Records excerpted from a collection
•••

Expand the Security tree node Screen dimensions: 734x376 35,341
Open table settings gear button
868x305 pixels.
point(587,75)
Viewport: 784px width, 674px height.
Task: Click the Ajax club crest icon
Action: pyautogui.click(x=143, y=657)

•••

TO DO: Write out all the entries once more, exactly.

OUTPUT FOR THIS EXERCISE:
Expand the Security tree node Screen dimensions: 734x376 35,341
Open table settings gear button
868x305 pixels.
point(587,75)
Viewport: 784px width, 674px height.
Task: Click the Ajax club crest icon
Action: pyautogui.click(x=143, y=657)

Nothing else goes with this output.